Los veneros de petróleo que nos dio el Diablo



La exigencia de un debate nacional es legítima, pero nada o poco tendrá de nacional si no es escenificado y difundido en los dos medios más poderosos y de mayor alcance de nuestro país, Televisa y Televisión Azteca. Mucho me temo que la pluralidad de voces sólo contribuya a una confusión aun mayor. Pero esta aspiración, reitero, es legítima. El gobierno debe intervenir en forma directa para que esto se logre, y a las dos televisoras se les presenta una muy valiosa oportunidad de demostrar su voluntad de cooperar en la discusión de uno de los problemas más graves a los que hoy se enfrenta nuestro país.

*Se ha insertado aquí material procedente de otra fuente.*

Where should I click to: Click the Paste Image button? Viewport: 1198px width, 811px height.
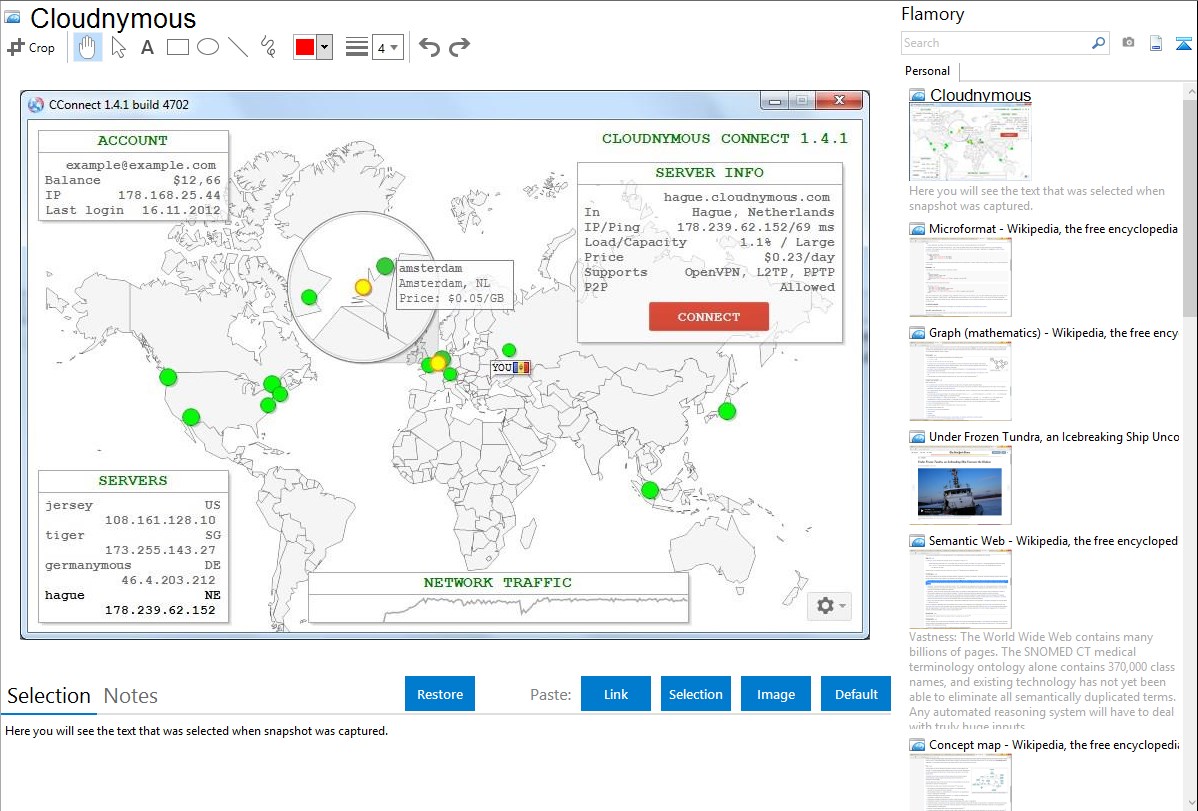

El bloqueo de las instalaciones del Senado por las adelitas, una protesta cívica pacifista –y sabia: un conjunto constituido únicamente por mujeres inhibirá cualquier tentación de una represión violenta– fue, en un principio, justificable: una vez presentada al Senado la propuesta del presidente Felipe Calderón, se temió que ésta fuera aprobada al vapor, y se eliminara así la posibilidad que la voz de la oposición fuera debidamente escuchada y tomada en cuenta. Sin embargo, tal vez ese temor era infundado. En el tercer programa de Canal 11, y según creí entender, cuando el moderador Ezra Shabot insinuó la posibilidad de que el Congreso prolongara con una sesión extraordinaria la sesión ordinaria actual (que se termina este mes de abril y que se reanudará hasta septiembre) con objeto de tratar a fondo la iniciativa de reforma de la industria del petróleo presentada por la Presidencia, el señor Graco Ramírez, senador por el PRD, respondió que en septiembre se podrá discutir con más calma y que no se debe actuar con prisa. Los otros dos señores legisladores, Fernando Elizondo Barragán, del PAN, y José Ascensión Orihuela, del PRI, guardaron silencio.